TravelCenters of America LLC (NYSE:TA) is the fourth cheapest stock in the All Investable Screener with an acquirer’s multiple of 4.83. It trades on a PE of <8, and OCF/EV of almost 30 percent. Keep an eye on FCF/EV, which is a little anemic at 2 percent. Deep value, contrarian registered investment advisor Alpha Gen Capital likes it too. Here’s the analysis:
Valuation Bridge to 2017
The company trades as a low-margin fuel supplier with a ttm EV/EBITDA of just 4.0x, despite the large run in the share price over the last year. Much of that rise was driven by the increase in fuel margins as the price of diesel and gasoline fell. As it appears that the price of crude has bottomed, we expect fuel prices to slowly rise, which should help sustain the margins somewhat, although there will be headwinds.However, we think the market is missing the industry consolidation that is allowing better pricing margins in the fuel business. Applying a 4.0x multiple to just the fuel business while keeping the gross profit from the fuel business static, gives a value of approximately $200 million. The issue we have is that the business should be valued more as a truck repair/convenience store/QSR business which typically carry stronger multiples.

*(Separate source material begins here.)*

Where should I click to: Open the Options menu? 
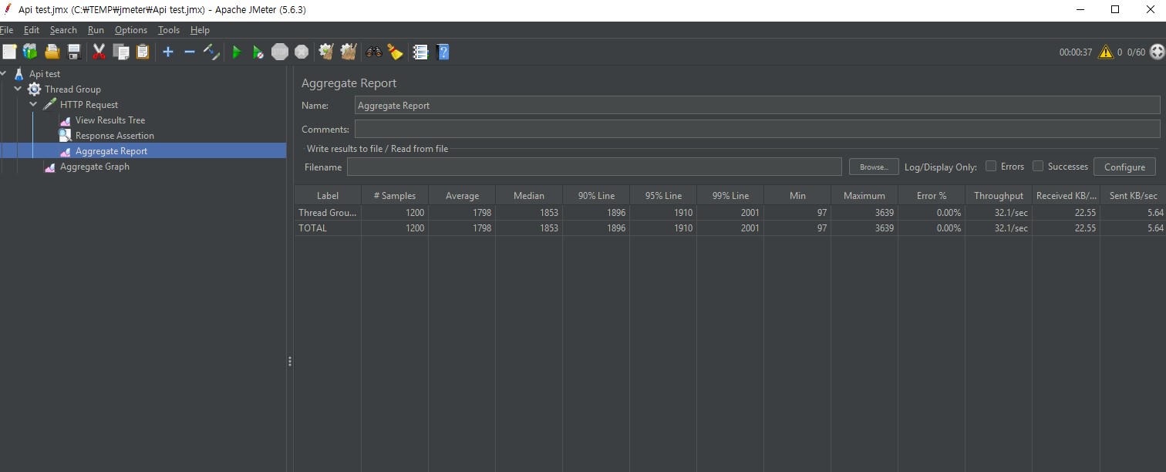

As we noted above, non-fuel gross profit accounted for nearly 70% of the company total. We broke out the valuation into two parts, fuel and non-fuel. The fuel part we kept static due to uncertainty regarding fuel prices and margins – though we believe this will increasingly become of a source of EBITDA growth simply due to industry dynamics. The growth piece of the business remains the retail operations along with truck repair. We applied a 4.5x EV/EBITDA multiple to the fuel EBITDA while applying an 8.0x multiple to the non-fuel – a typical low-end QSR multiple. Our base case is below:
(Source: Author’s Calculation)
Our work suggests the shares are worth approximately $24 by year-end with upside optionality should the company A) realize even stronger fuel gross margins in excess of 21.2 center per gallon and B) any of the strategic options are undertaken. A combination of those events could easily send the shares to $30 per share in a blue-sky scenario.
Conclusion
TravelCenters of America continues to be misunderstood even though the shares have risen substantially in the last year. However, the rise in the share price is attributable to the rise in fuel margins driven by a sharp decline in retail gasoline and diesel prices. We think the market continues to miss the fact that this is not a low-margin fuel business but a QSR and truck repair business with strong margins. Valuing the business based on the sum of its parts where the majority of EBITDA is produced in the QSR/repair business, produces a much higher intrinsic value. Hence the reason that activists are swirling to unlock shareholder value through strategic options. We think the value is extremely cheap regardless of those strategic avenues and worth around $24 per share.